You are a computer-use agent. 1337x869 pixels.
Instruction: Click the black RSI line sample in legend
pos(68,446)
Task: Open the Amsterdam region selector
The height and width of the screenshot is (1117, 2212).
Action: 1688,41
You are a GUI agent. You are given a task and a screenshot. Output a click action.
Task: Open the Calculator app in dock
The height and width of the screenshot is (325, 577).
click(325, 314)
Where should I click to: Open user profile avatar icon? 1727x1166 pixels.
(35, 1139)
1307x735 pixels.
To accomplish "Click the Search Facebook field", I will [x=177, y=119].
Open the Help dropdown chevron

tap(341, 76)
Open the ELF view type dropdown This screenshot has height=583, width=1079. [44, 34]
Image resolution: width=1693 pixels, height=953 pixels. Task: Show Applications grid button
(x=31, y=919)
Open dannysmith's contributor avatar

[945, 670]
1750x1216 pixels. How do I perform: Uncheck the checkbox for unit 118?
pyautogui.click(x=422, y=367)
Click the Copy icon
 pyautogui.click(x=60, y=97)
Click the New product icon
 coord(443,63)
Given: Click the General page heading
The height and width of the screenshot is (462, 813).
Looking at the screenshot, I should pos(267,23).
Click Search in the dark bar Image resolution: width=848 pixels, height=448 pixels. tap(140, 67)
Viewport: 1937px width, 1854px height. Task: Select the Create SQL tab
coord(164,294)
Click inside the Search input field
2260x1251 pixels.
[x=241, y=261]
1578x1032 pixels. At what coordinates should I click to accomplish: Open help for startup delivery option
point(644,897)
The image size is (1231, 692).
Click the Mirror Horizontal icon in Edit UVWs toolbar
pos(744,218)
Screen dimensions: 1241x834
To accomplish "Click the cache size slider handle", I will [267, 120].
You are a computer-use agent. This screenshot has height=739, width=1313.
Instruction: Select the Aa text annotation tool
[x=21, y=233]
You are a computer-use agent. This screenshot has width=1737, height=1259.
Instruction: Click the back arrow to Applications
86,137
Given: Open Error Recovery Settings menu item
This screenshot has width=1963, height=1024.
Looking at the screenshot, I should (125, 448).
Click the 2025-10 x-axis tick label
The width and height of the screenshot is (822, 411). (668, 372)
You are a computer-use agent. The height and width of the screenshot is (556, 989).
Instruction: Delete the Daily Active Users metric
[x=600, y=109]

====

§ Task description
Show the lines of the records that include the string "agent".

§ Response for this exercise
You are a computer-use agent. 1337x869 pixels.
You are a GUI agent. You are given a task and a screenshot. Output a click action.
You are a computer-use agent. This screenshot has height=739, width=1313.
You are a computer-use agent. This screenshot has width=1737, height=1259.
You are a computer-use agent. The height and width of the screenshot is (556, 989).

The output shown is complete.